Aufgabe 1
Von welchem Datum ist der offene Brief der Ultras Essen, den der Kommentar erwähnt?

Quelle
■ ■ ■ ■ ■ ■ ■

Die Stimmung ist am Tiefpunkt – mal wieder! - Ein Kommentar
Nach der desaströsen Leistung vom Freitagabend gegen Kray ist die Zeit der Kommentare in der lokalen Medienlandschaft gekommen: Während die Reviersport diverse Fehlentscheidungen des neuen Vorstandes Sport erkannt haben will und vom Verkauf der Vereinsseele spricht, prangert die WAZ die Ungeduld der Anhängerschaft an und fordert eine Stärkung des „Wir-Gefühls“ ein. Die Wahrheit dürfte wie so oft dazwischen liegen, aber zu welchen Anteilen?
Das Folgende ist der Versuch einer Analyse, weshalb die Stimmung trotz der von allen gewünschten Professionalisierung des Vereins nach so kurzer Zeit wieder auf dem Nullpunkt angekommen ist. Basierend auf 30 Jahren Hafenstraßen-Erfahrung soll dabei vor allem die Reaktionen der Anhänger auf die diversen Neuerungen und Personalentscheidungen eingegangen werden.
Identifikation: ein bei der neuen Führung und Mannschaft unterschätzter Faktor?
In einer Phase, in der der große Identifikationsfaktor „Georg-Melches-Stadion“ weggebrochen ist und sich die Anhängerschaft im neuen Stadion ohne Stallgeruch immer noch nicht so richtig heimisch fühlt, ist die Existenz von Identifikationsfiguren besonders wichtig. Das scheint aber noch nicht alle neuen Spieler und Verantwortlichen erreicht zu haben, denn aus verschiedenen Fankreisen häufen sich die diesbezüglichen kritischen Stimmen: Angefangen beim langjährigen ehrenamtlichen Kameramann André Fabritz (hörte auf, weil aus seiner Sicht „einige versuchen, RWE neu zu erfinden“ und das nicht mehr sein Verein sei), über den offenen Brief der Ultras Essen vom 31.07.14 bis zu den Aussagen unseres Aufsichtsrat-Fanvertreters vom 06.09.14 in seinem Thread im RWE-Forum: Sie alle blasen in dasselbe Horn, nämlich, dass eine notwendige Professionalisierung und ein angemessener Umgang miteinander sich nicht gegenseitig ausschließen.
Es handelt sich also nicht um Kritik, die der Verein irgendwelchen einzelnen Forums-Krakeelern zuordnen kann und deshalb keine Bedeutung zuzumessen braucht, es ist fundierte, unabhängig voneinander hervorgebrachte Kritik aus wichtigen Teilen des Fanlagers, das kann und darf der Verein nicht ignorieren!

■ ■ ■ ■ ■ ■ ■

Gesammelte Daten

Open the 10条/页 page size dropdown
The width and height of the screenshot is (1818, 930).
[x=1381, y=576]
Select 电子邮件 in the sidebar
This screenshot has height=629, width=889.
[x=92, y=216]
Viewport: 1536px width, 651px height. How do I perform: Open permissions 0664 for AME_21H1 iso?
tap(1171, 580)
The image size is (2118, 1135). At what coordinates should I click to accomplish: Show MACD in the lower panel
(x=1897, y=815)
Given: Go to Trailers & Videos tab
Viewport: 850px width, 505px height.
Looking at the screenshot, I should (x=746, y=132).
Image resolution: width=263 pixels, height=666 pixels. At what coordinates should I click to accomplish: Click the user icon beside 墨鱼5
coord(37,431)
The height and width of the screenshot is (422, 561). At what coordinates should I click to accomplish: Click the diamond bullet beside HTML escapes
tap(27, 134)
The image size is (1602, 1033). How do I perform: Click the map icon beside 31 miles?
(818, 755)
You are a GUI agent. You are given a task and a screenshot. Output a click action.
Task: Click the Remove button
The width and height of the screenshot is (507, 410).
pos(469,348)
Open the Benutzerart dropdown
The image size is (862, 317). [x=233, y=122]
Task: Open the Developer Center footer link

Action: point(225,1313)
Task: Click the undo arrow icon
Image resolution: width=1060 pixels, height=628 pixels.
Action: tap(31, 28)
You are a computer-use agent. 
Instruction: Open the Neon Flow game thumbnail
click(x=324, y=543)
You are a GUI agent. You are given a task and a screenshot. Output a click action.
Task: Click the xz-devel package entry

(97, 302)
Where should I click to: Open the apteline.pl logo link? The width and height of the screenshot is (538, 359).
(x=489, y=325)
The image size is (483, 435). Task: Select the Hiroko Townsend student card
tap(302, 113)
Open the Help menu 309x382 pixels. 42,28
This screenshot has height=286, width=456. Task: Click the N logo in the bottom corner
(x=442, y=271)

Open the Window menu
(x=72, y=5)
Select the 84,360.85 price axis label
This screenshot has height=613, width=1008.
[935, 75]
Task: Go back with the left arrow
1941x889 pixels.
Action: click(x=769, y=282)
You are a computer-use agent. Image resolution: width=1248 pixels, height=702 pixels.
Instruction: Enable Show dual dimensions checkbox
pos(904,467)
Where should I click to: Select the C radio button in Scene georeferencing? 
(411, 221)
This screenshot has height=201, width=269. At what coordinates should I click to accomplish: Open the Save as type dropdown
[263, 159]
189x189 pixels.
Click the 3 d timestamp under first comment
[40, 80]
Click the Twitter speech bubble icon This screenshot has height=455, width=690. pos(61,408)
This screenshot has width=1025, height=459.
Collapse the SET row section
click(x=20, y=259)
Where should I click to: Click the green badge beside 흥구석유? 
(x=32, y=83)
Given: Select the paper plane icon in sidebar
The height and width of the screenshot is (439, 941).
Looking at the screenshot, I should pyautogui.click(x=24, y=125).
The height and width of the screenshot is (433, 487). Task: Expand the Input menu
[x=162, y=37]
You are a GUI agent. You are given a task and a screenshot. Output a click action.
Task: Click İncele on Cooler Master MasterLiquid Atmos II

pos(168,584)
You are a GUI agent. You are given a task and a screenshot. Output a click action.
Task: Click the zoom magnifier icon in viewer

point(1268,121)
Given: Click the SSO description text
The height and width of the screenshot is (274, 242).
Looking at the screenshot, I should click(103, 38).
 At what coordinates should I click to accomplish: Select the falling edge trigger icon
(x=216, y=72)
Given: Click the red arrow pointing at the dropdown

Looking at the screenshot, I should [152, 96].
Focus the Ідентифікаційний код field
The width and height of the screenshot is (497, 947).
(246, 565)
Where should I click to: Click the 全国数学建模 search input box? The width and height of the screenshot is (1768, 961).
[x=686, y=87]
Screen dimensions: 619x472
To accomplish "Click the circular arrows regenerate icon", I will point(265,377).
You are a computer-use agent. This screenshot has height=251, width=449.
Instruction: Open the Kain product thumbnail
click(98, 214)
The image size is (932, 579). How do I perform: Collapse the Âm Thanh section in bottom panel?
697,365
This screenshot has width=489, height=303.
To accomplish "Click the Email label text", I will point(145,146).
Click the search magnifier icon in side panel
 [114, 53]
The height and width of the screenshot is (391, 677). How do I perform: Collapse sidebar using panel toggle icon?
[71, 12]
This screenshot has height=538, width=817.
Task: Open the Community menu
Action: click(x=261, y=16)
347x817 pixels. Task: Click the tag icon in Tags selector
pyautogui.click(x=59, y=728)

■ ■ ■ ■ ■ ■ ■

Aufgabe 2
Schreib den Abschnitt der Datensätze von der Zeile mit „Given: Go to Trailers & Videos tab“ bis einschließlich der Zeile mit „Action: click(x=769, y=282)“ als Markdown-Tabelle mit den Spalten „Nr.“ und „Datensatzzeile“ um und lass dabei Leerzeilen weg.

Richtige Antwort 1
Vom 31.07.14.

Richtige Antwort 2
| Nr. | Datensatzzeile |
|---|---|
| 1 | Given: Go to Trailers & Videos tab |
| 2 | Viewport: 850px width, 505px height. |
| 3 | Looking at the screenshot, I should (x=746, y=132). |
| 4 | Image resolution: width=263 pixels, height=666 pixels. At what coordinates should I click to accomplish: Click the user icon beside 墨鱼5 |
| 5 | coord(37,431) |
| 6 | The height and width of the screenshot is (422, 561). At what coordinates should I click to accomplish: Click the diamond bullet beside HTML escapes |
| 7 | tap(27, 134) |
| 8 | The image size is (1602, 1033). How do I perform: Click the map icon beside 31 miles? |
| 9 | (818, 755) |
| 10 | You are a GUI agent. You are given a task and a screenshot. Output a click action. |
| 11 | Task: Click the Remove button |
| 12 | The width and height of the screenshot is (507, 410). |
| 13 | pos(469,348) |
| 14 | Open the Benutzerart dropdown |
| 15 | The image size is (862, 317). [x=233, y=122] |
| 16 | Task: Open the Developer Center footer link |
| 17 | Action: point(225,1313) |
| 18 | Task: Click the undo arrow icon |
| 19 | Image resolution: width=1060 pixels, height=628 pixels. |
| 20 | Action: tap(31, 28) |
| 21 | You are a computer-use agent.  |
| 22 | Instruction: Open the Neon Flow game thumbnail |
| 23 | click(x=324, y=543) |
| 24 | You are a GUI agent. You are given a task and a screenshot. Output a click action. |
| 25 | Task: Click the xz-devel package entry |
| 26 | (97, 302) |
| 27 | Where should I click to: Open the apteline.pl logo link? The width and height of the screenshot is (538, 359). |
| 28 | (x=489, y=325) |
| 29 | The image size is (483, 435). Task: Select the Hiroko Townsend student card |
| 30 | tap(302, 113) |
| 31 | Open the Help menu 309x382 pixels. 42,28 |
| 32 | This screenshot has height=286, width=456. Task: Click the N logo in the bottom corner |
| 33 | (x=442, y=271) |
| 34 | Open the Window menu |
| 35 | (x=72, y=5) |
| 36 | Select the 84,360.85 price axis label |
| 37 | This screenshot has height=613, width=1008. |
| 38 | [935, 75] |
| 39 | Task: Go back with the left arrow |
| 40 | 1941x889 pixels. |
| 41 | Action: click(x=769, y=282) |